■ ENTRIES SUPPLIED
◇ ◇ ◇

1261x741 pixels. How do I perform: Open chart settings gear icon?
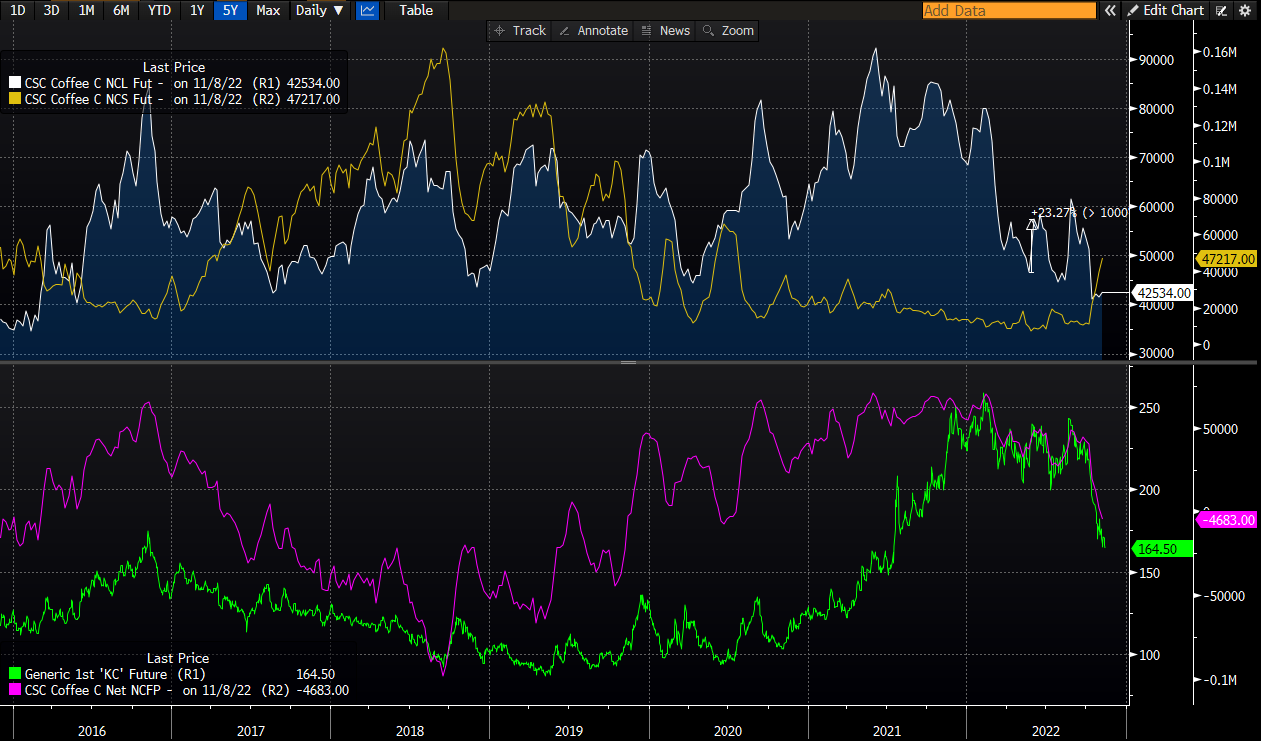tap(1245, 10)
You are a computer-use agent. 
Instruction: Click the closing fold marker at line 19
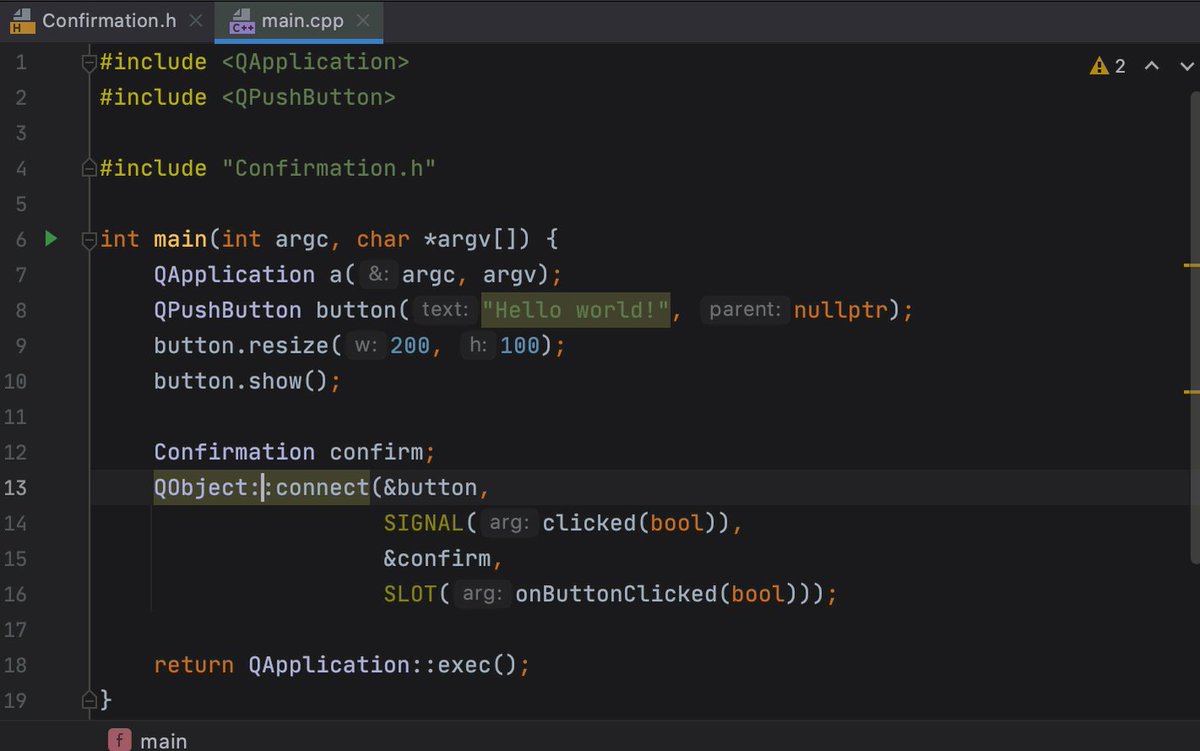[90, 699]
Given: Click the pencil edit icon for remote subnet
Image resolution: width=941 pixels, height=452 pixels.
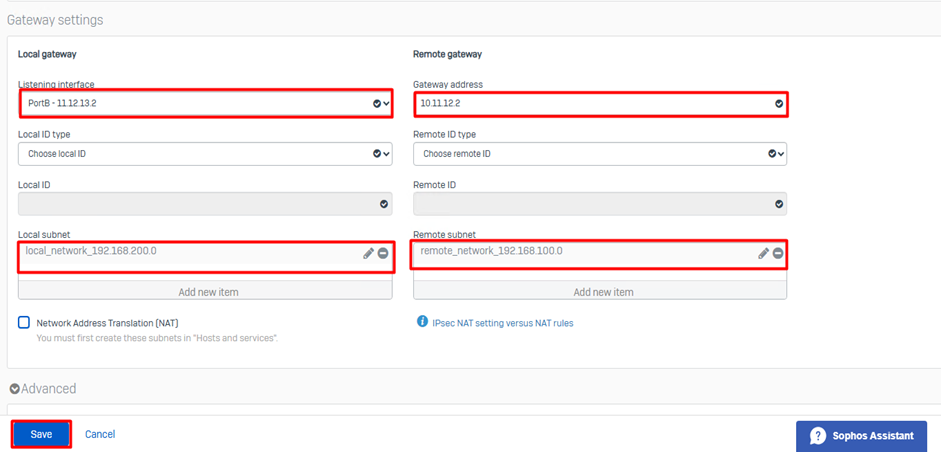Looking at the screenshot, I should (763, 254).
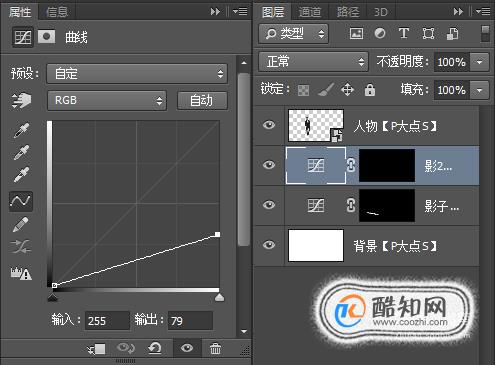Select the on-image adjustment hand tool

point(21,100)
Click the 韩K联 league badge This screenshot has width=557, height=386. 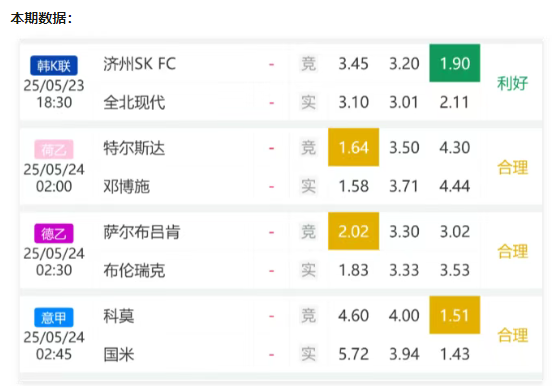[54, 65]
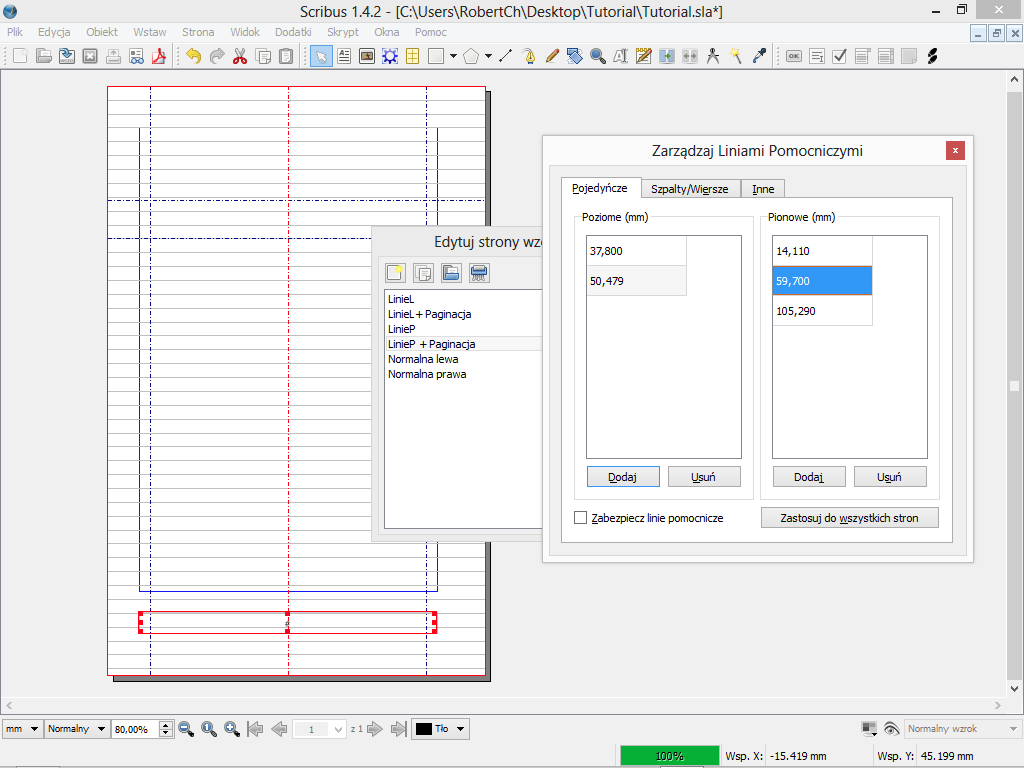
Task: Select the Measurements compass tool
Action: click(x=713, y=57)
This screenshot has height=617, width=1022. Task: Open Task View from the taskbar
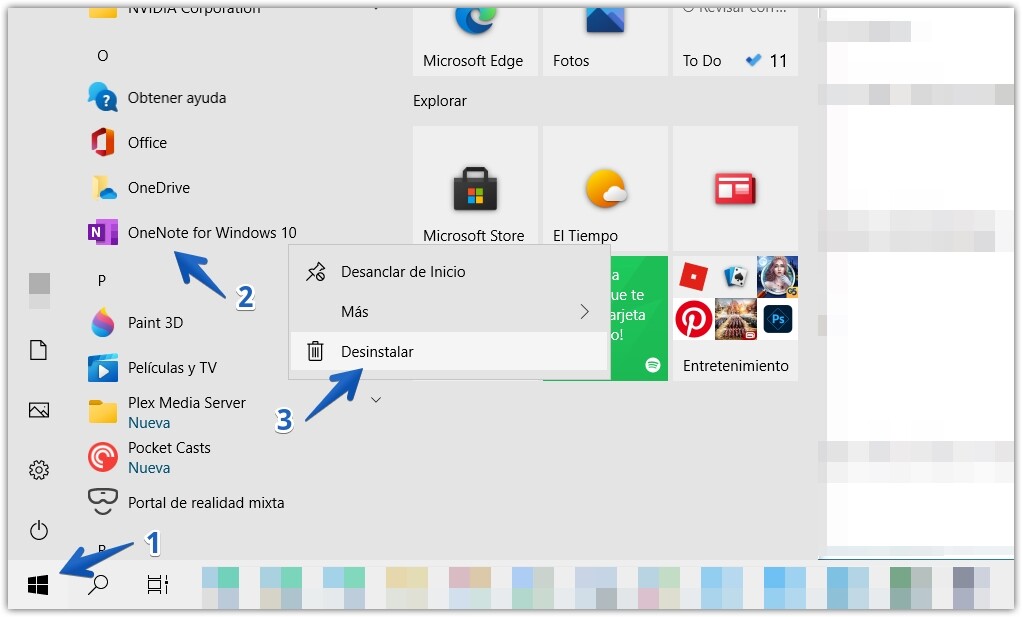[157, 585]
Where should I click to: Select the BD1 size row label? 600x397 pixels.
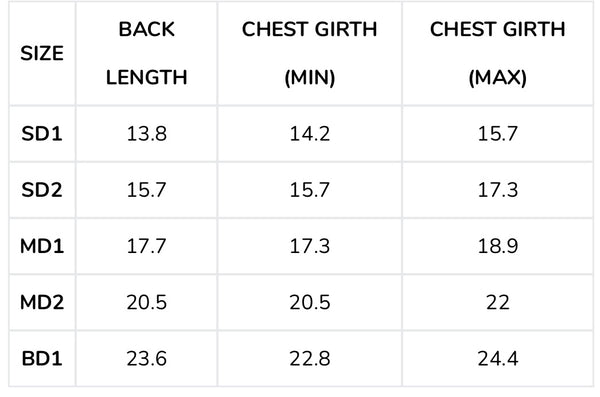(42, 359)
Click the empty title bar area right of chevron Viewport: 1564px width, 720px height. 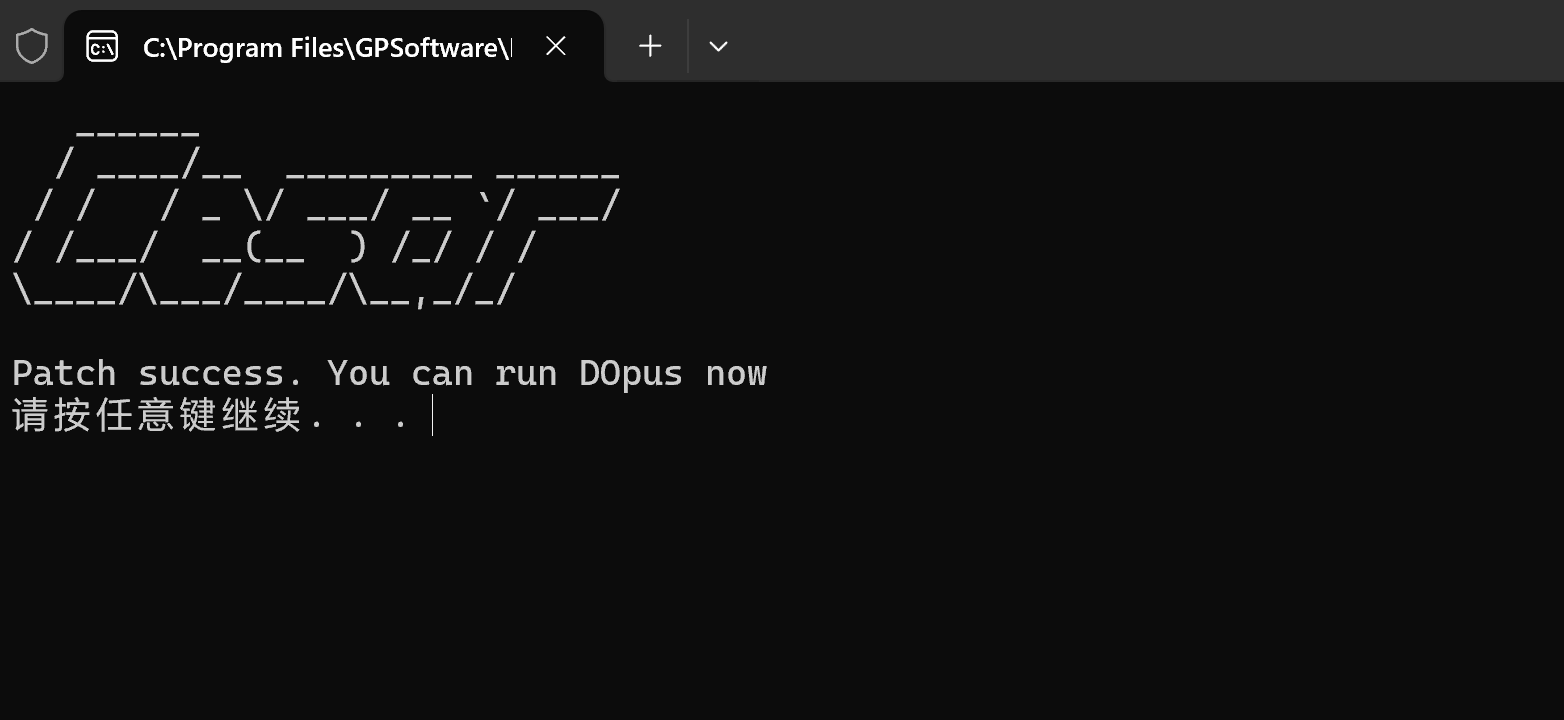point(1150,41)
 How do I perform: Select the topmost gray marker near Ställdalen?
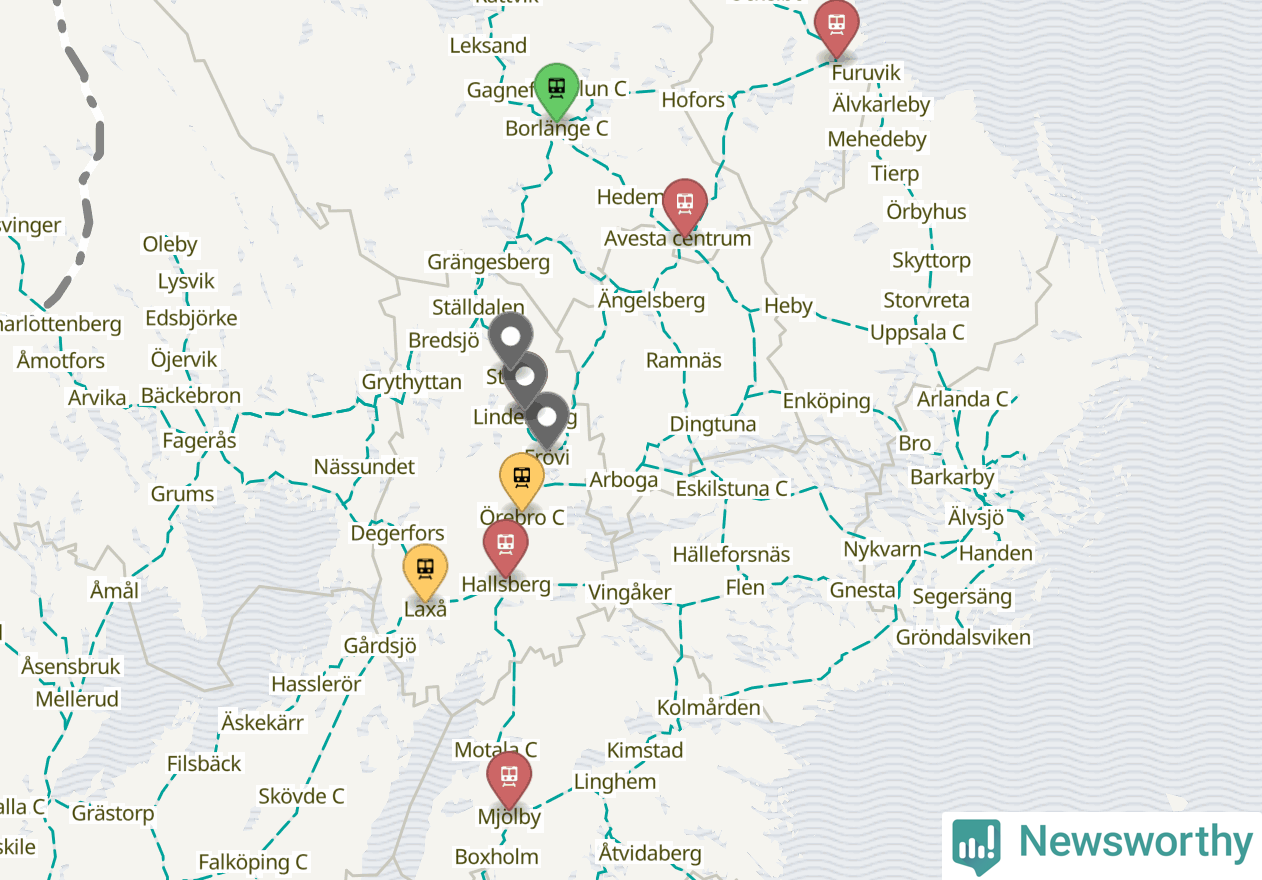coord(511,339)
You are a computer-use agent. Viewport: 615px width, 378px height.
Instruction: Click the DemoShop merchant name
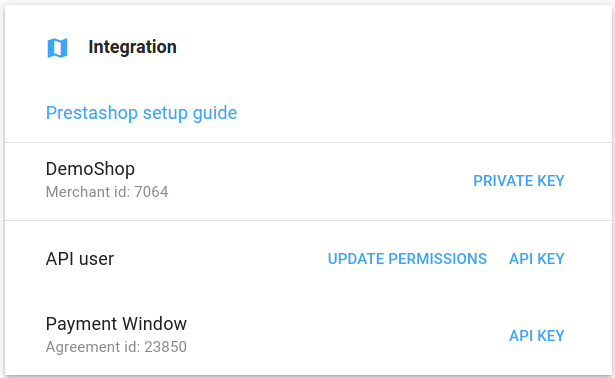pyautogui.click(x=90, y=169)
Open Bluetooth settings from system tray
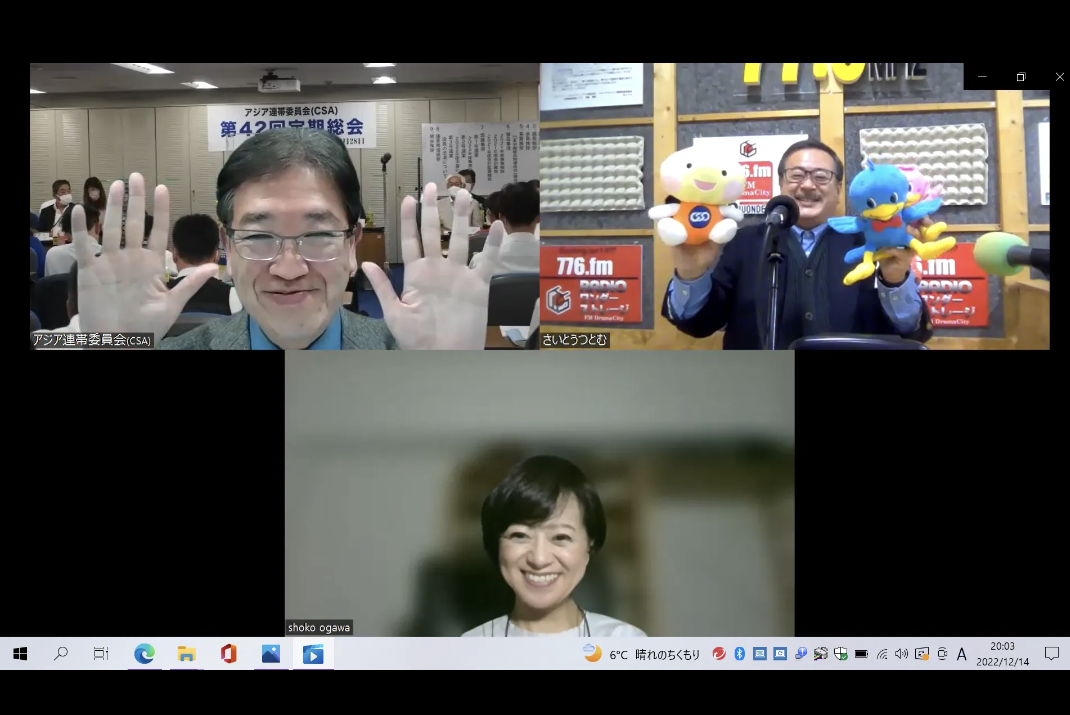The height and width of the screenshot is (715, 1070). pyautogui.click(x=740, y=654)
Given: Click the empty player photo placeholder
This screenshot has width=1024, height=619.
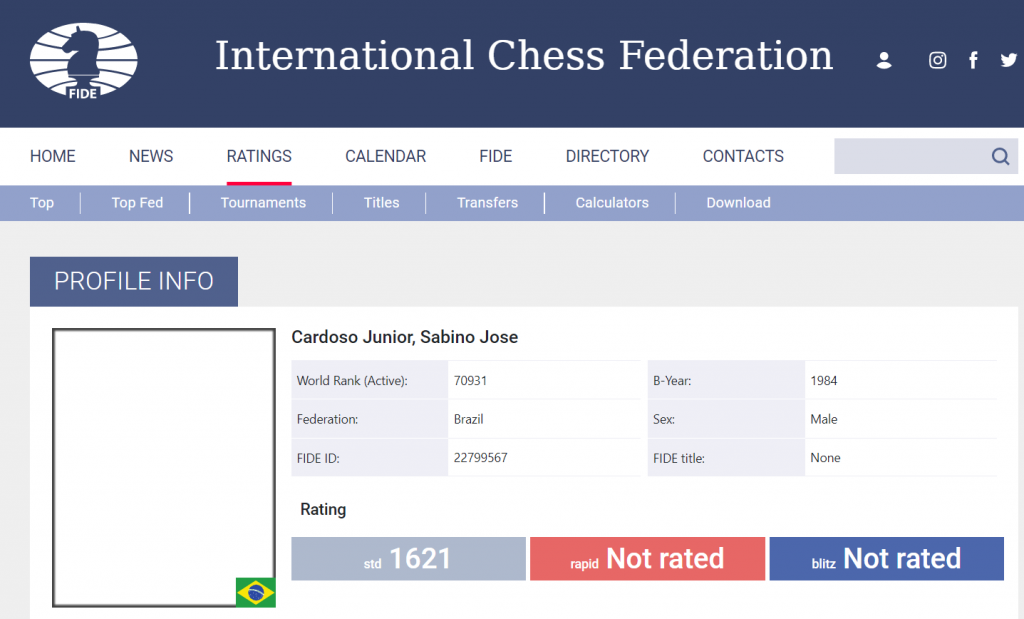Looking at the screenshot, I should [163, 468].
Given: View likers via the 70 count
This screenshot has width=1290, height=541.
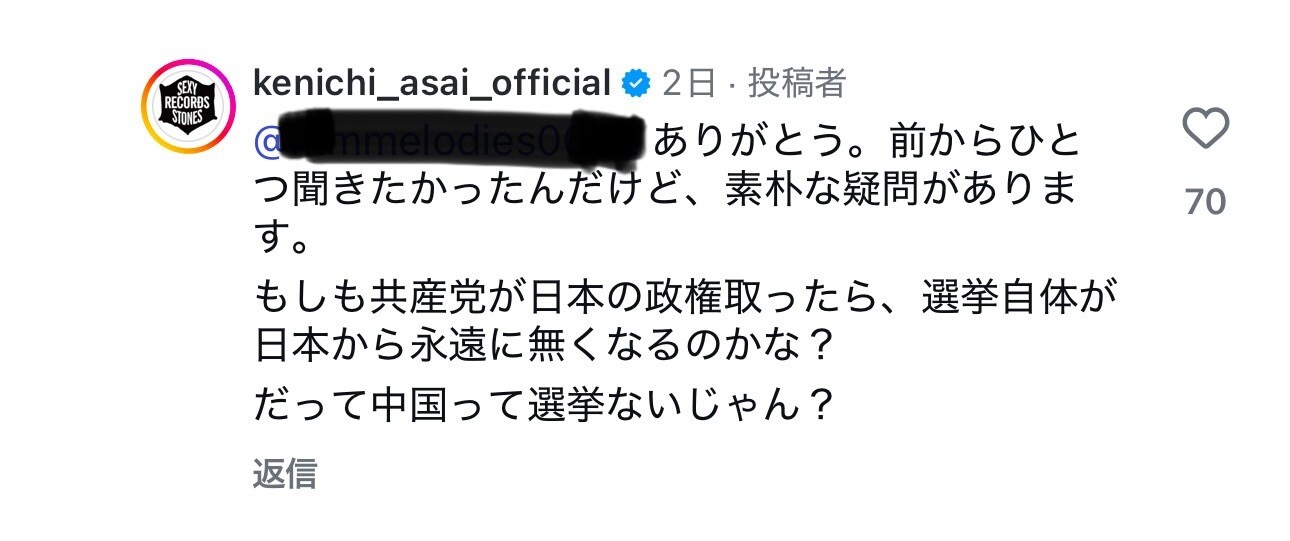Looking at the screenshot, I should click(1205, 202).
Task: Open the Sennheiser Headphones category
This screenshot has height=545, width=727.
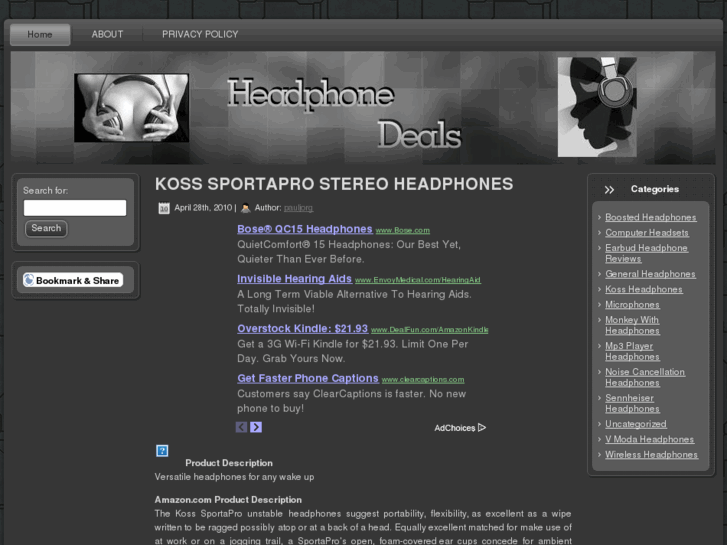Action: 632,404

◇ ◇ ◇

■ TASK REQUIREMENTS
Beginning with the line that contains "Open Bluetooth settings from system tray" and ending with the final line of the entries, every line must be copied exactly; the pictures must not.

■ RESULT FOR THIS EXERCISE
Open Bluetooth settings from system tray
The height and width of the screenshot is (715, 1070). pyautogui.click(x=740, y=654)
Given: Click the empty player photo placeholder
This screenshot has width=1024, height=619.
Looking at the screenshot, I should [163, 468].
Given: View likers via the 70 count
This screenshot has width=1290, height=541.
Looking at the screenshot, I should click(1205, 202).
Task: Open the Sennheiser Headphones category
This screenshot has height=545, width=727.
Action: 632,404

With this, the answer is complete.